→ INSTRUCTION: Arrange all the data below as a two-column CSV with the headers text and coords. Give one row per text with its answer, put each field in quotes, replace any line breaks with spaces, and omit the pictures.

--- START RECORDS TO USE ---

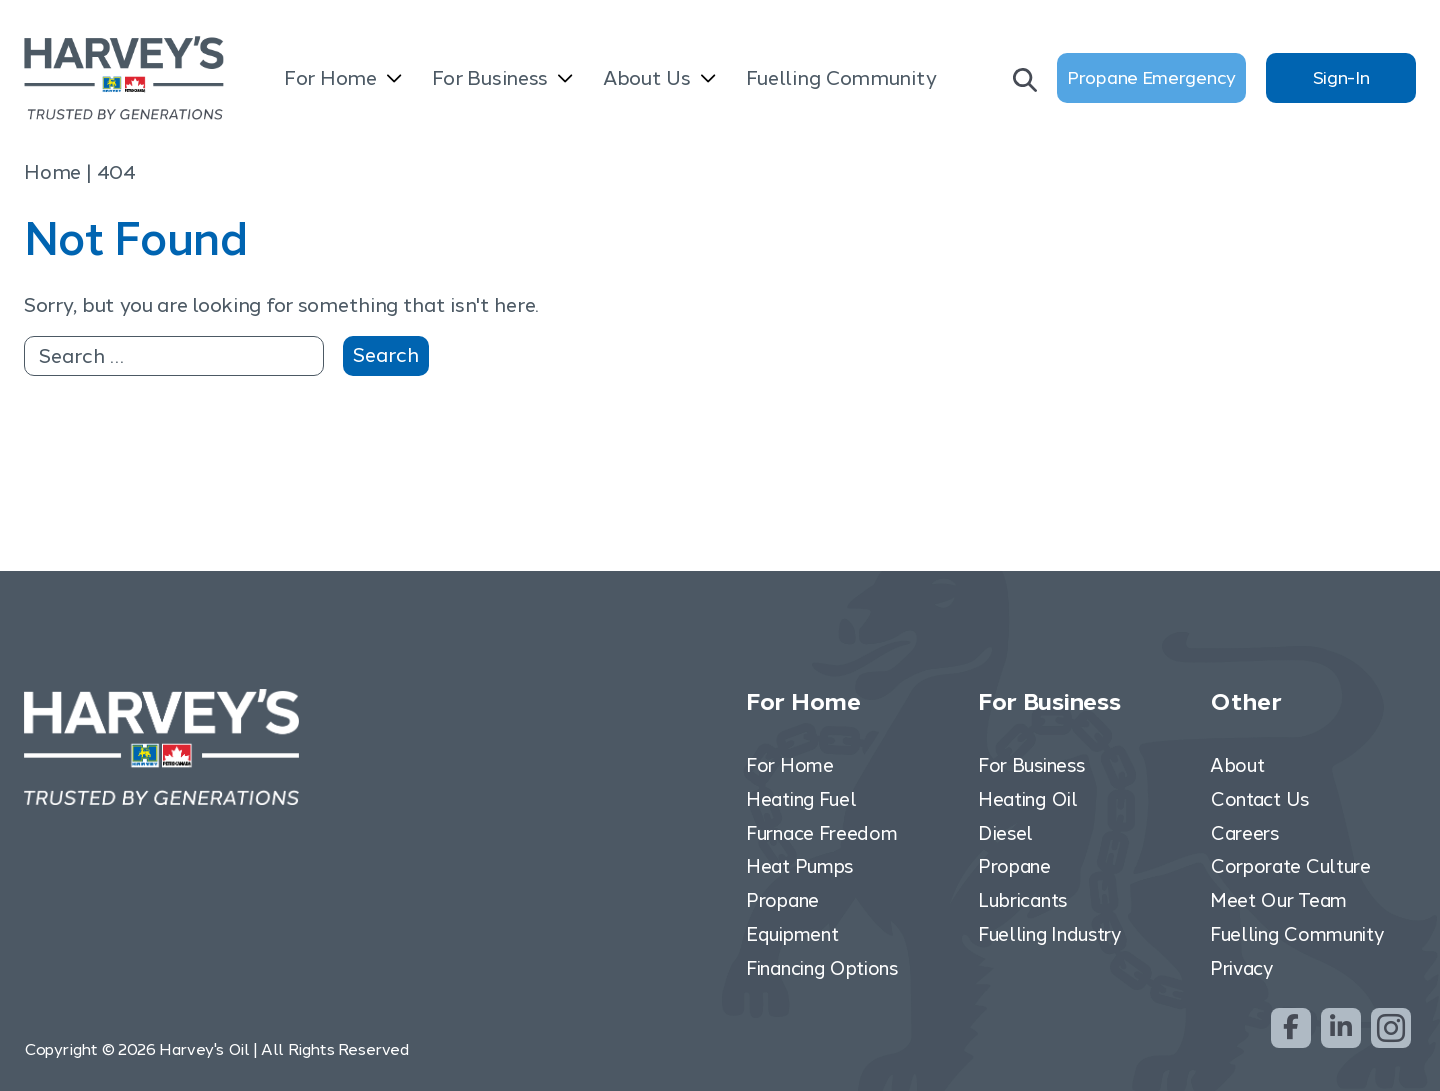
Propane (782, 900)
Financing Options (822, 967)
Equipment (792, 934)
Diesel (1005, 832)
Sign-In (1341, 78)
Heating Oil (1028, 798)
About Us (647, 78)
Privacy (1241, 967)
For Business (490, 78)
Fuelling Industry (1049, 934)
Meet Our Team (1278, 900)
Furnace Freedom (822, 832)
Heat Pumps (799, 866)
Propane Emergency (1151, 78)
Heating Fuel (801, 798)
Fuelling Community (841, 78)
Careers (1244, 832)
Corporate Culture (1290, 866)
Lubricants (1022, 900)
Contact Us (1259, 798)
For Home (330, 78)
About (1237, 765)
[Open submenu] (394, 80)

--- END RECORDS TO USE ---

→ RESULT BELOW:
text,coords
"Propane","(782, 900)"
"Financing Options","(822, 967)"
"Equipment","(792, 934)"
"Diesel","(1005, 832)"
"Sign-In","(1341, 78)"
"Heating Oil","(1028, 798)"
"About Us","(647, 78)"
"Privacy","(1241, 967)"
"For Business","(490, 78)"
"Fuelling Industry","(1049, 934)"
"Meet Our Team","(1278, 900)"
"Furnace Freedom","(822, 832)"
"Heat Pumps","(799, 866)"
"Propane Emergency","(1151, 78)"
"Heating Fuel","(801, 798)"
"Fuelling Community","(841, 78)"
"Careers","(1244, 832)"
"Corporate Culture","(1290, 866)"
"Lubricants","(1022, 900)"
"Contact Us","(1259, 798)"
"For Home","(330, 78)"
"About","(1237, 765)"
"[Open submenu]","(394, 80)"